# WHAT NEEDS TO BE DONE:
Whichever lines of the material contain "checkbox", copy each of them.

# TASK MATERIAL:
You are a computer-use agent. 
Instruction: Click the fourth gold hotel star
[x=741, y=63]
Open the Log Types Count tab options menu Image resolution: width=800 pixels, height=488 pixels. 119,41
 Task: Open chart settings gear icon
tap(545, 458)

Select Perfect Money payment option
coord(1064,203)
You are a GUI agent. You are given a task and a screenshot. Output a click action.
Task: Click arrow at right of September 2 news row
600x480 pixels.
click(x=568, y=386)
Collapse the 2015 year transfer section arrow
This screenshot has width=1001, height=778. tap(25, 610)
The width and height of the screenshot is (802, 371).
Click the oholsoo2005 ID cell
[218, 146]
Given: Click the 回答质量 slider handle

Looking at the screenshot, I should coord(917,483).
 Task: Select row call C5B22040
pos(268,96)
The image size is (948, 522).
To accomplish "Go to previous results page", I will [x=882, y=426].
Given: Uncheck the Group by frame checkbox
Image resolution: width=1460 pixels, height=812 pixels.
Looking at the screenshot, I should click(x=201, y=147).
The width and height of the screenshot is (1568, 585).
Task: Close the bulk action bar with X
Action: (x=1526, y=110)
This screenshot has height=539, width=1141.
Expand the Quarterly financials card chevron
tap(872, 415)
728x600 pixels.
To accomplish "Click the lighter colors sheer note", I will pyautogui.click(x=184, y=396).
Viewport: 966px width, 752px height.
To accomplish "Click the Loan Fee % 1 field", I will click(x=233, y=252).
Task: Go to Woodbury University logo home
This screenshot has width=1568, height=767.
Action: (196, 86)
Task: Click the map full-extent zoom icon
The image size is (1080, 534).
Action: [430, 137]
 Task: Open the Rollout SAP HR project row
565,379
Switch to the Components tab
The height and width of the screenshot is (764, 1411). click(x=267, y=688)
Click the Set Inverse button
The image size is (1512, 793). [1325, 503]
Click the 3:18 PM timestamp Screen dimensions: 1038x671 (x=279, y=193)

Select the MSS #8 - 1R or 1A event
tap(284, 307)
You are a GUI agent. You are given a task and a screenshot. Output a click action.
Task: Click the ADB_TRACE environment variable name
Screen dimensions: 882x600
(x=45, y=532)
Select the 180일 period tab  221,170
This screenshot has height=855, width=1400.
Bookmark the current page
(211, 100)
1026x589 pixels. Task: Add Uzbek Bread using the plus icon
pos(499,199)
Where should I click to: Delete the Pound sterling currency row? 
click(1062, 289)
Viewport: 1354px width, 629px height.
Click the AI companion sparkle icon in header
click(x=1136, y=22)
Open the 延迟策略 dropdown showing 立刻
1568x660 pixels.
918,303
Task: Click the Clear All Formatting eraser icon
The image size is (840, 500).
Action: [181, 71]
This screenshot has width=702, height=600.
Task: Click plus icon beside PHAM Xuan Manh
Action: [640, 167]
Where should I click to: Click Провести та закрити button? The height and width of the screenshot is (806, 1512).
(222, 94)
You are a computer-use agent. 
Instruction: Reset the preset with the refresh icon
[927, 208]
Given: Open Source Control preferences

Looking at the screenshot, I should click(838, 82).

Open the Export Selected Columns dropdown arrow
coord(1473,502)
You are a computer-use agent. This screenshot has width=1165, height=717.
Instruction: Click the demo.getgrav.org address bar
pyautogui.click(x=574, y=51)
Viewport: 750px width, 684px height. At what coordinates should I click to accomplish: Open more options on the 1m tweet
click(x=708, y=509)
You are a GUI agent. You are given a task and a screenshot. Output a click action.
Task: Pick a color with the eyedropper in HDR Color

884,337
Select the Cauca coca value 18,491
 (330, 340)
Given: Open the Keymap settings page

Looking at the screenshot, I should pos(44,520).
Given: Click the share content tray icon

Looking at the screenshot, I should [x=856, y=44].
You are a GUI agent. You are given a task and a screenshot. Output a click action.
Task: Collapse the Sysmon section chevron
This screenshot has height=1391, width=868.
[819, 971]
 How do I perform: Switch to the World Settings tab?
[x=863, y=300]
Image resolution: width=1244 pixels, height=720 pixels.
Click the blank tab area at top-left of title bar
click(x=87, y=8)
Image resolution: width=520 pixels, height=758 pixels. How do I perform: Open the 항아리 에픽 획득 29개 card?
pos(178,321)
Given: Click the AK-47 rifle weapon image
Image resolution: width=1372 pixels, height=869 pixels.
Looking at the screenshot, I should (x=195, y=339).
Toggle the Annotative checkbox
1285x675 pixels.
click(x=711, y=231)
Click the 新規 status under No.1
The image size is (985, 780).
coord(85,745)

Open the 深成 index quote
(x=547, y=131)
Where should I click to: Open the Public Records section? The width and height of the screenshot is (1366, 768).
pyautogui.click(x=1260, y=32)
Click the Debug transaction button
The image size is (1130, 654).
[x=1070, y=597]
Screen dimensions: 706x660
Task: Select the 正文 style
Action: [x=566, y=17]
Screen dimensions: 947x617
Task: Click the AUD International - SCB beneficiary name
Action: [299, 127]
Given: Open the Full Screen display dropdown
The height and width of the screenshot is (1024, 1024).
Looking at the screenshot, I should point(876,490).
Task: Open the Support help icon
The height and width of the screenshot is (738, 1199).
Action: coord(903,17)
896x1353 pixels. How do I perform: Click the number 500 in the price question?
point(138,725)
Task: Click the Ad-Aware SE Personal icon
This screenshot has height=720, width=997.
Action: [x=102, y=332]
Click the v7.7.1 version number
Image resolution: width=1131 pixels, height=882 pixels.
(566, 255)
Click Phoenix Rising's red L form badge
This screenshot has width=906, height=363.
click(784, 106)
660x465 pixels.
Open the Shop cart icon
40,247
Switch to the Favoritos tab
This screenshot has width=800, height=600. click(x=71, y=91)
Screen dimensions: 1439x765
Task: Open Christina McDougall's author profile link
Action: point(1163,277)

# FINAL ANSWER:
Given: Uncheck the Group by frame checkbox
Toggle the Annotative checkbox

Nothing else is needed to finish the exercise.